With a shorter flange distance, the incident angle of the light reaching the sensor becomes more oblique - something that Canon's sensors don't cope with very well. (This is also an issue with very fast lenses like the 85mm f/1.2.) Canon probably needs to do some work on its sensors to address this first.
Mirrorless sensors can't focus during the period when the sensor is being read out (yet). This is something DSLRs can do (because the mirror is down), and a key feature for sports and action photographers.

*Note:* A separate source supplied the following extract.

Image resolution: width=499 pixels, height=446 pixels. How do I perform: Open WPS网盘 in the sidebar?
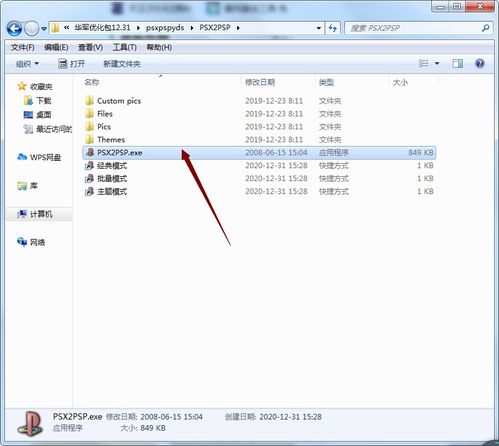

I have no doubt that the days of the reflex mirror are numbered, but there are still some technical challenges which need to be overcome before it can be put into complete retirement.


----------



## neuroanatomist (Aug 1, 2017)

HarryFilm said:


> But in MY BOOKS --- I saw what I saw and I am pretty sure what I saw was a FULLY WORKING Canon Medium Format STILLS camera!



And the evidence you said you'd provide? Yeah. 

In MY BOOKS, use of psychoactive agents is a distinct possibility.


----------



## neuroanatomist (Aug 1, 2017)

Ditboy said:


> 2019? Too late. The sidelines will still be white lenses, but with Sony on them. And for those who don't shoot sports or nature, Fuji is positioned well right now too.



You're assuming Sony will still be making MILCs in 2019, and that's far from a given. Can you say 'Samsung MILC'? Can you say 'Sony dSLR'? Not anymore. 

Fuji is well positioned to be a boutique, niche ILC brand in the future...just like they are today. 

Seems like they're passing out crazy pills like candy.


----------



## rrcphoto (Aug 1, 2017)

Woody said:


> rrcphoto said:
> 
> 
> > well, looking at bhphotovideo and amazon.. they don't appear to be flying off the shelves there. the only ones that seem to be flying off the shelves is the 5D Mark IV.
> ...



except we were talking the Sony A9.

also .. those CIPA numbers.. they have canon to thank for alot of it.

70% increase in MILC sales over 2Q 2016 with the same amount of ILC's sold.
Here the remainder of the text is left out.